■ INSTRUCTIONS
a: Decide whether each statement agrees with the parenting essay that follows, answering yes or no and quoting the deciding words. (i) The writer once would have named kindness, respect, character, or commitment as the most important life skill. (ii) The Pull Up the writer would have held up was green. (iii) The SWOT analysis on potty training was delivered to a six year old.
b: In the parenting essay, how much of a bag of Pull Ups is in the kid's bedroom?
c: Please list every quality the parenting essay says the writer would once have named as the most important life skill to teach children.

The Most Important Life Skill To Teach Your Child

Past tense, if I had to answer the question of what is the most important life skill a parent should teach their children, I would have answered with something along the lines of kindness, respect, character, commitment, etc.

Furthermore, I would have also held up a blue, Lion King imprinted Pull Up along side the porcelain potty and described how I delivered an ingenious and convincing SWOT analysis on potty training to the four year old. Why? That was the focus of the day. The half bag of Pull Ups in my kid’s bedroom is a testament to the strong willed genetic predisposition my children are “blessed” with.

Current tense, I have more of a bird’s eye perspective.

■ EXERCISE DATA

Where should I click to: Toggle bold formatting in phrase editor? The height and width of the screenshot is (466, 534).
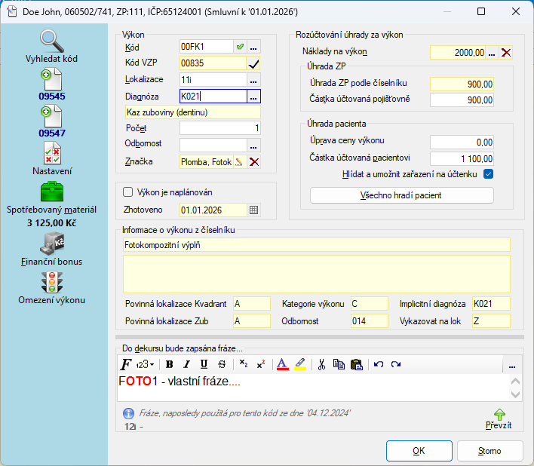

■ ANSWERS FOR THE TASKS
a:
(i) Yes: "I would have answered with something along the lines of kindness, respect, character, commitment, etc."
(ii) No: "a blue, Lion King imprinted Pull Up"
(iii) No: "convincing SWOT analysis on potty training to the four year old"

b: Half a bag.

c: Kindness, respect, character, commitment